Migration Challenges at Salesforce Scale
Operating over a thousand Amazon EKS clusters, Salesforce faced growing complexity from thousands of node groups, slow scale‑up latency, and inefficient bin‑packing. These constraints hindered rapid development and increased operational toil, prompting a shift to a more responsive, policy‑driven autoscaling solution.
Legacy Autoscaling Limitations
The traditional Cluster Autoscaler relied on static Auto Scaling groups, causing multi‑minute provisioning delays during traffic spikes and leading to under‑utilized resources. Label length restrictions and rigid volume configurations further complicated migrations.

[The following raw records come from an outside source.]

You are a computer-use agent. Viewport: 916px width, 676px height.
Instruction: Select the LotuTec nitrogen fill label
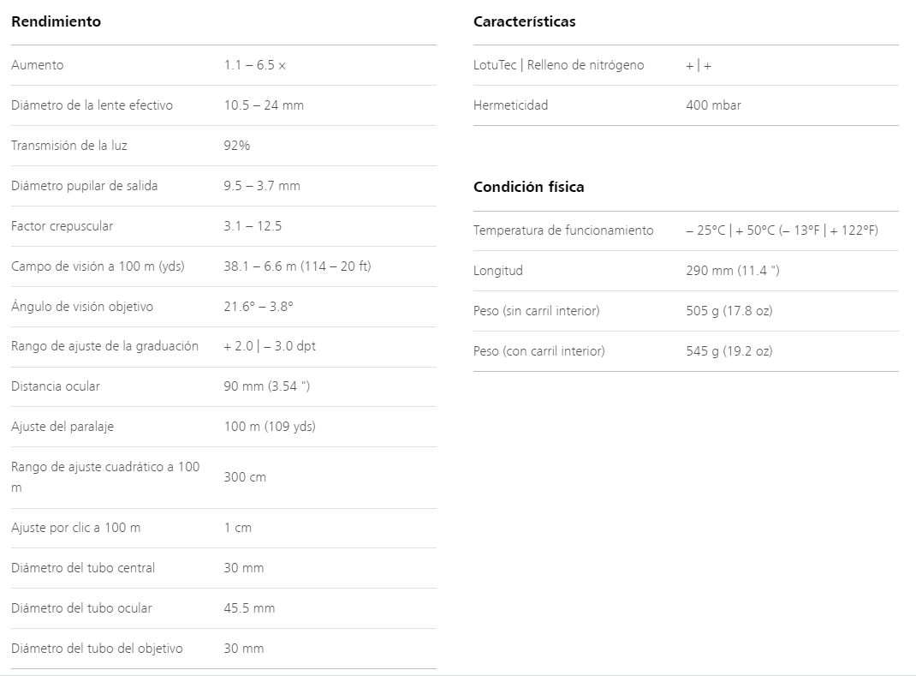pos(558,65)
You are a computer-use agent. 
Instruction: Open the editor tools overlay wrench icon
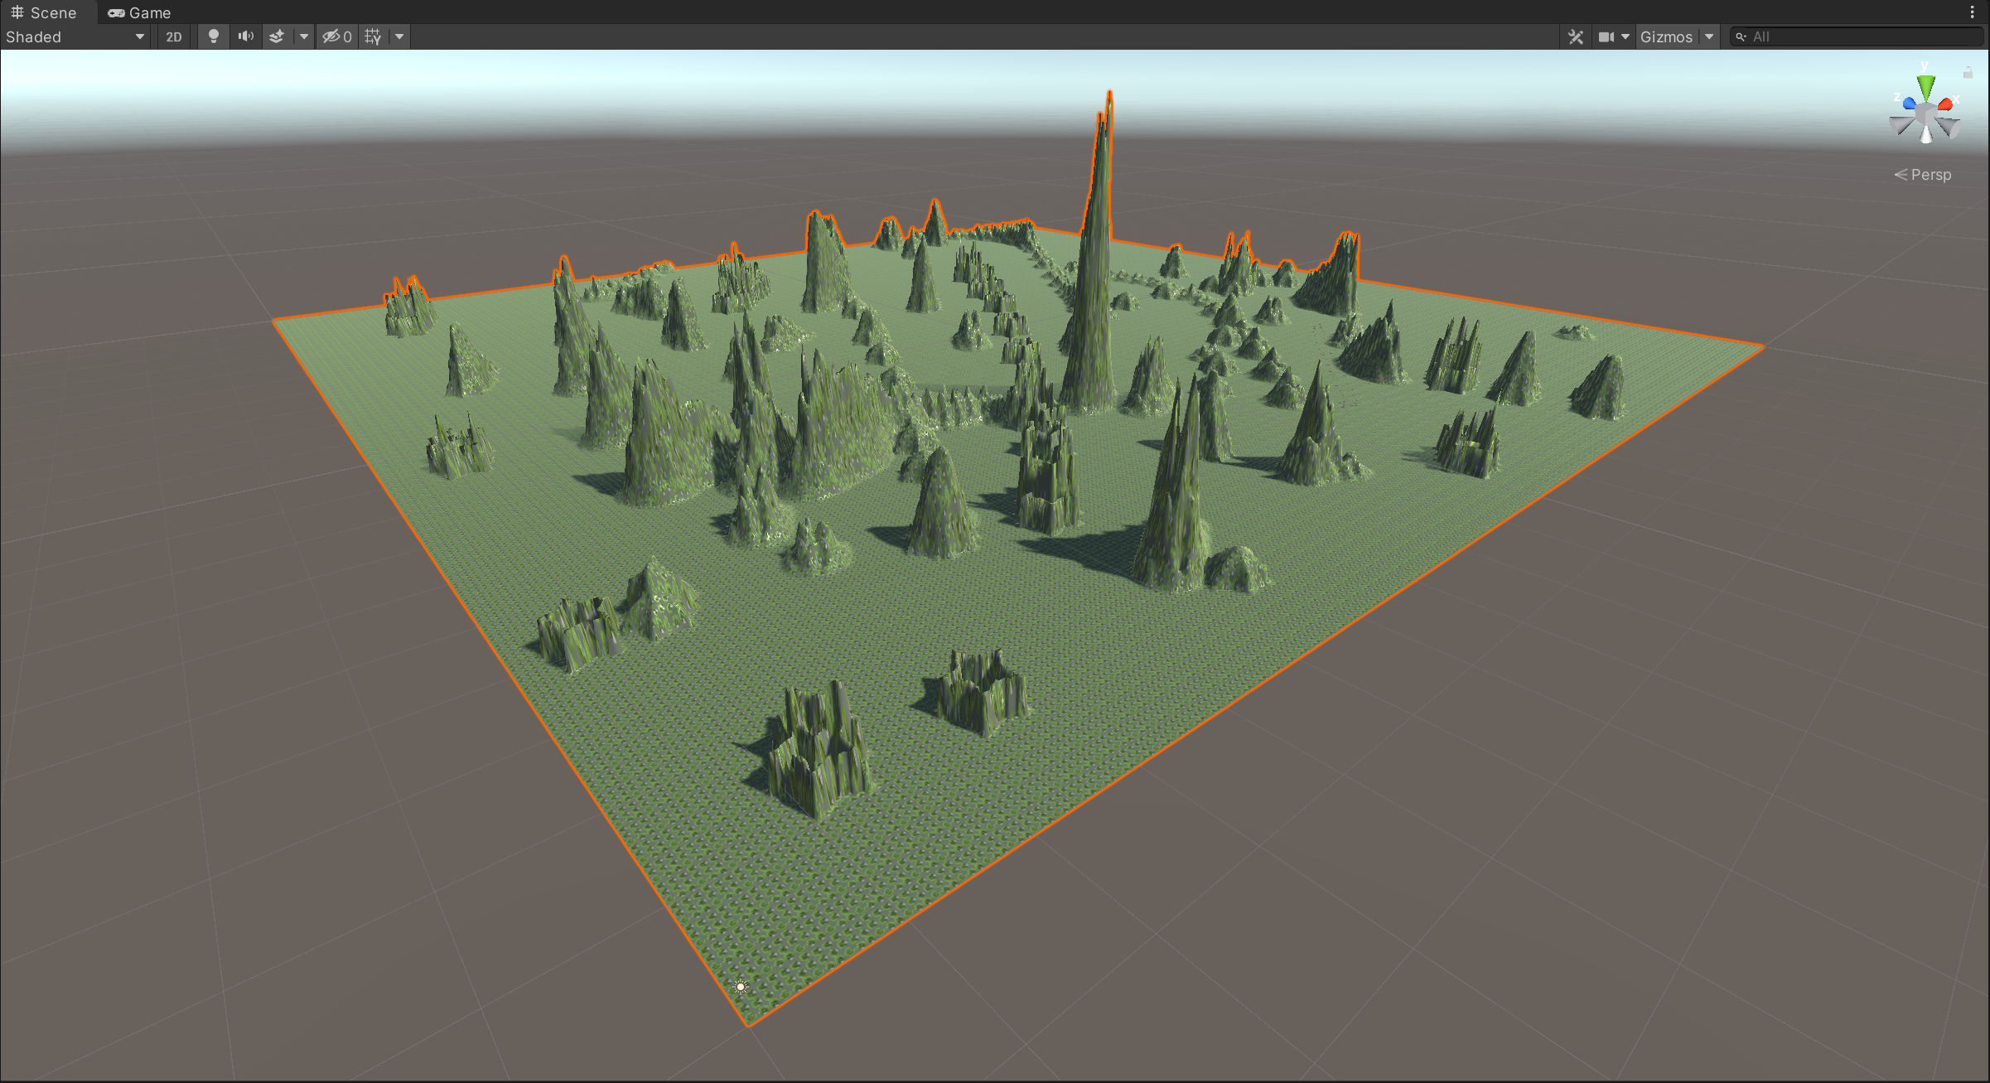(x=1576, y=36)
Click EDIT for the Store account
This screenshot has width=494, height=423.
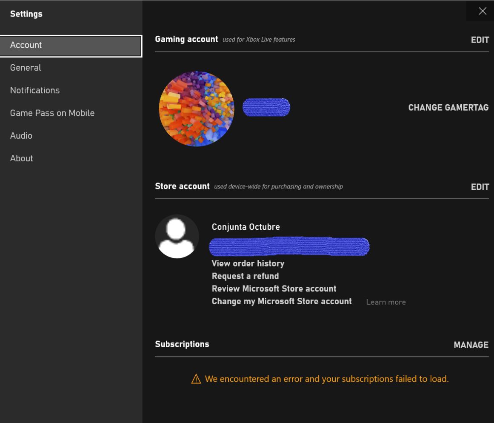pyautogui.click(x=480, y=187)
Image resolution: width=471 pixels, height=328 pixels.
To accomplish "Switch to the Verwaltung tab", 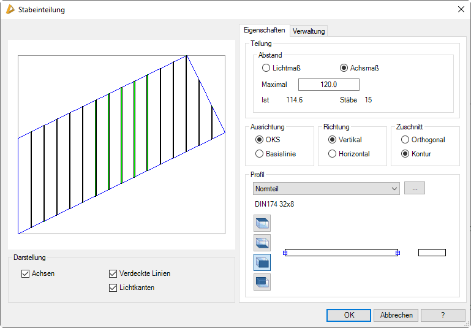I will point(309,31).
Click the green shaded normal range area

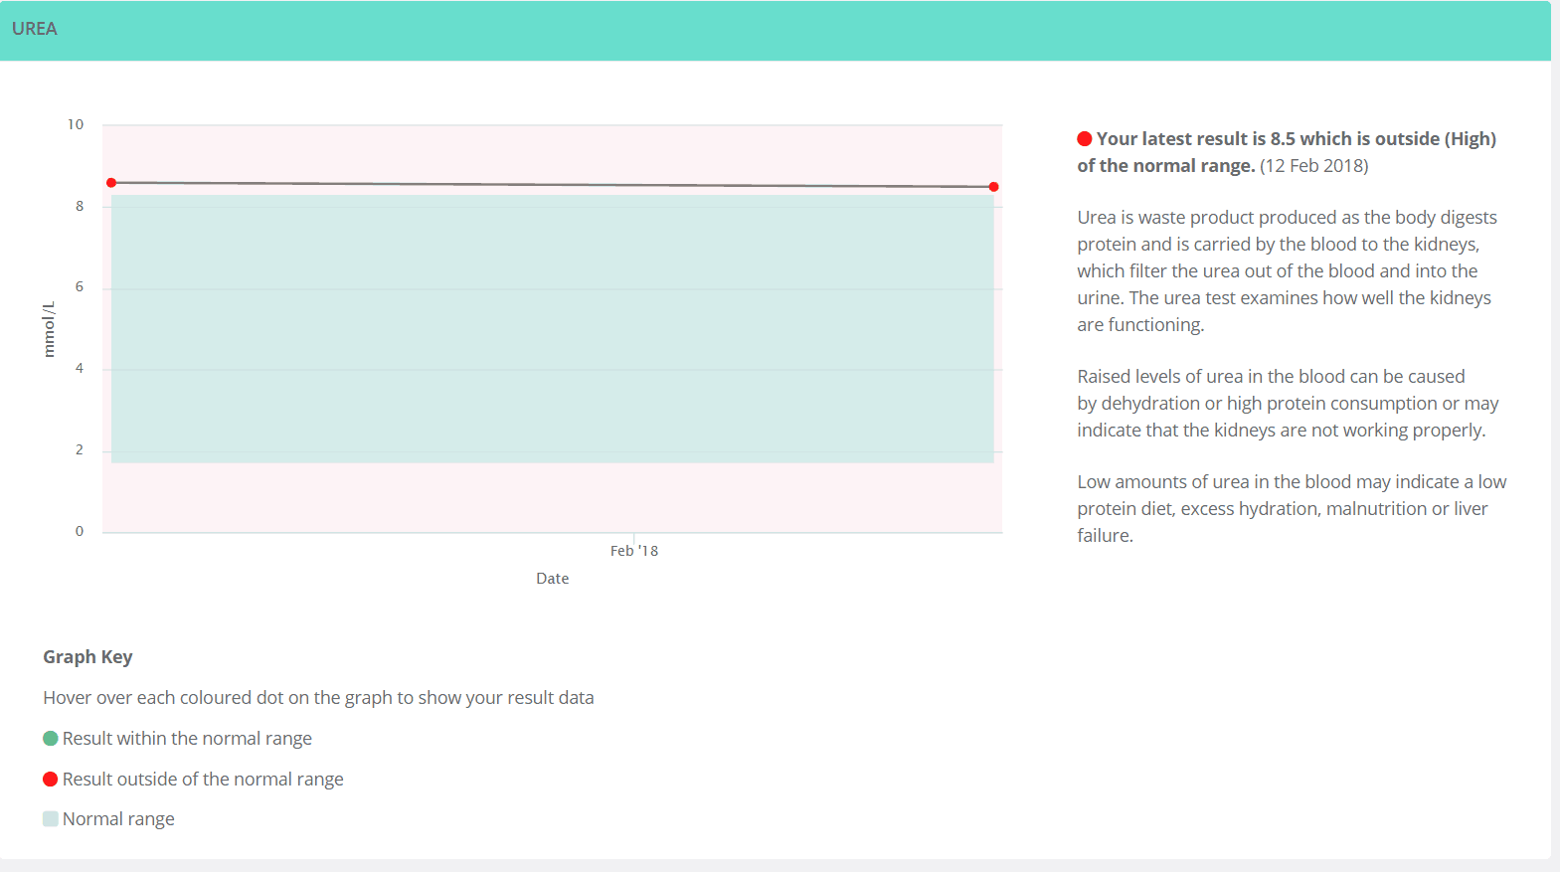click(x=552, y=328)
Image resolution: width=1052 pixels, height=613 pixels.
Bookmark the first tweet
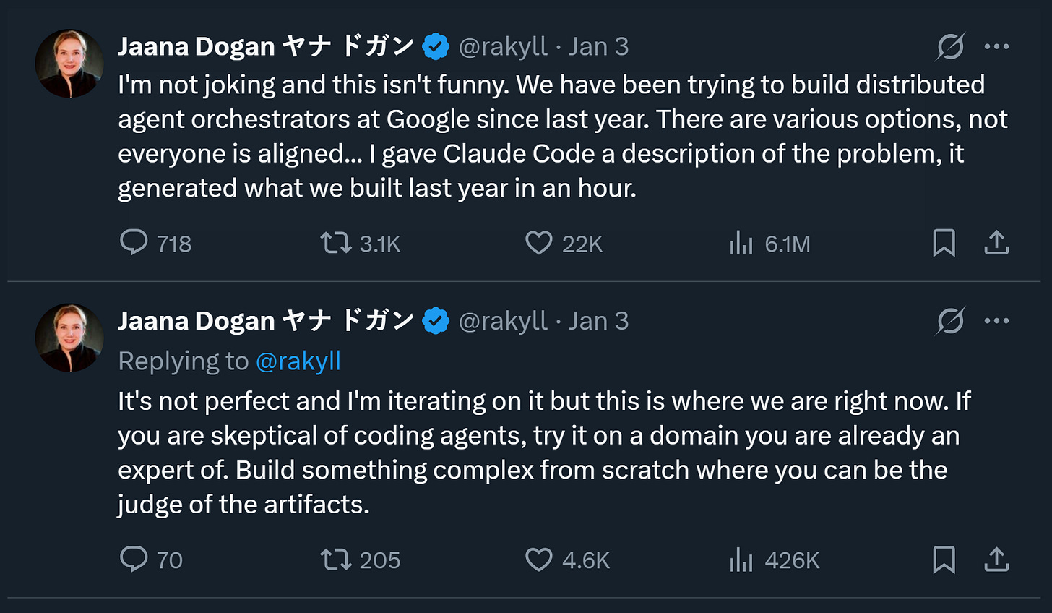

Automated Transition Tooling
Salesforce built a custom Karpenter transition tool to map existing ASG definitions to Karpenter EC2NodeClass specs, validate AMIs, and manage graceful pod eviction. A complementary patching check tool ensured node health before cut‑over, enabling repeatable, zero‑downtime migrations across all clusters.
Operational Outcomes
Post‑migration, scaling latency dropped from minutes to seconds, node utilization improved via advanced bin‑packing, and manual overhead shrank by 80%. The platform realized a 5% cost reduction in FY2026, with an additional 5‑10% projected for FY2027, while empowering developers with self‑service node pool definitions.
Key Best Practices
1. Adopt a phased rollout with sequential node cordoning.
2. Enforce Kubernetes label length limits during naming conventions.
3. Use OPA policies to validate Pod Disruption Budgets before node replacement.
4. Align storage settings between ASG volumes and Karpenter EC2NodeClass parameters.
Future Directions
Salesforce plans to extend heterogeneous instance support, incorporate GPU and ARM nodes within shared pools, and further refine IP efficiency by decoupling provisioning from fixed subnets, continuing the drive toward cost‑effective, high‑performance cloud native workloads.
For detailed guidance, refer to the Karpenter documentation and the Amazon EKS best‑practice guide.